During months, economists and commentators alerted us to the risks on financial stability generated by too low or even negative interest rates. Donald Trump election has encouraged financial markets to anticipate a switch of American economic policy: monetary policy would become more restrictive, and the first signal should come next week with an interest rate rise decided by the Federal Reserve Board, while the budgetary policy would become more expansionist through taxes reductions and the launch of a public investments program. Actually, if the first part of this change is granted, the second one is more uncertain. The impact on interest rates of this new economic context, to which it should be added the political uncertainties in Italy, has been immediate worldwide. In the U.S. and in England, long term rates have increased by about 100 basis points. In Europe the rise has been more modest, with about 50 basis points, but it has been interpreted as a break after the brutal and deep fall which has characterized the last two years. In France, 10 years OAT which, during the last six months, offered a return of about 0,40% has risen to 0,80%. This level is still very low since we should remember that between 2012 and 2014, France was borrowing for these maturities with an interest rate between 2 and 3% and that during the years 2000, we were near 5%.

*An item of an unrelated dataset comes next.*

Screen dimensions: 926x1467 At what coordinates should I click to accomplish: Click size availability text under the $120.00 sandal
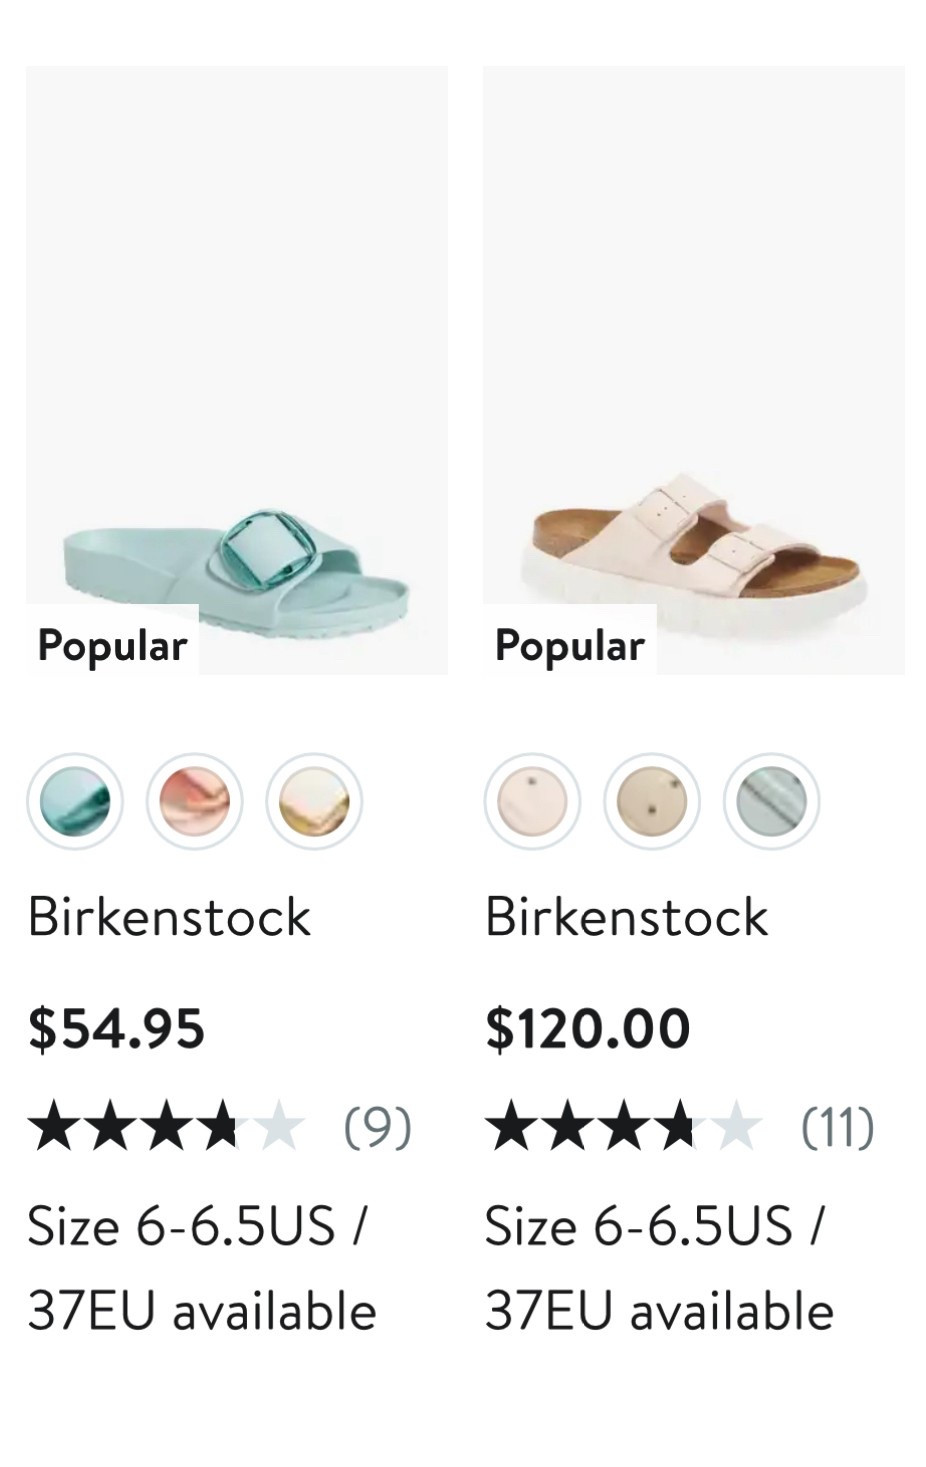658,1267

These prospects have generated a new wave of alarmist comments. We could have expected that the risks associated with too low rates having disappeared, their rebound would have been welcomed. It is not the case and no occasion is lost to emphasize the risks for states of an increase of the burden of their debt. In France, political leaders belonging to the opposition, who have by a large amount contributed to the increase of the public debt between 2002 and 2012, are holding up the threat of a default. The argument is even shared, more moderately, by an eminent French member of the management Board of the European Central Bank. It is anyway rather a paradox since the institution has just announced it was keeping its interest rate at 0% and extending until the end of 2017 its public and private bonds purchasing program. Even if the size of the purchases will be slightly reduced from April 2017, this decision reflects the strong will to go on with an expansionist monetary policy, which means that interest rates will stay, at least during more than a year, at very low levels.

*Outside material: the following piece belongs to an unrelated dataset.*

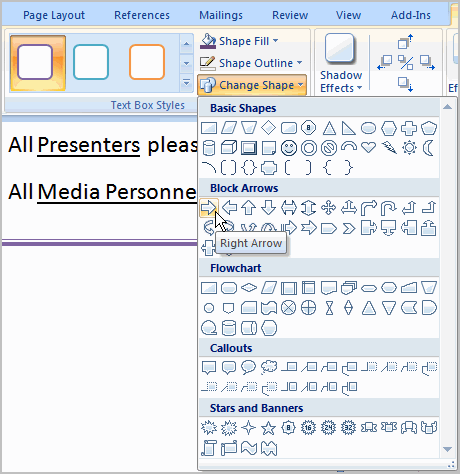Click the shapes list scroll down arrow

point(447,449)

All these comments misjudge, knowingly or not, the two characteristics of French public debt: it has a long maturity and fixed interest rates, with a very small portion of indexed bonds. A rise of mid and long term interest rates has no consequences during the issuance year because the first interests will be paid the following one. Each new issuance is used to finance the increase of public debt for about one third and to reimburse bonds arriving at maturity for two third. But the bonds arriving at maturity are carrying interest rates much higher. For instance, this year, in October, the State has reimbursed a 26 billion euro loan carrying a 5% interest rate. It cost to it every year 1.3 billion. The average rate of French issuances since the beginning of the year has been around 0.4%.The interest France will pay in the future through bonds issued to finance the reimbursement of this 5% bond will be ten times cheaper and the State will save every year about one billion. The same phenomenon will happen again in 2017. Next October, a 35 billion loan carrying a 4.25% interest rate will come at maturity, costing every year almost 1.5 billion. If long term interest rates are, then, 1.25%, according to Bercy forecasts, which would mean a substantial rise that, in fact, nothing allows us to suppose, the annual gain, from 2018, will be 1.5 billion, which must be added to the billion saved in 2017. These two examples show well how the structure of the French public debt is going to change. During next years, the dominant factor will be the redemption of an old debt carrying very high interest rates and its substitution by bonds issued in a very different European context, even if it is a little less favorable than during the exceptional period we have known since the beginning of this year. And this factor will, by far, compensate the consequences of the increase of the debt due to future budget deficits.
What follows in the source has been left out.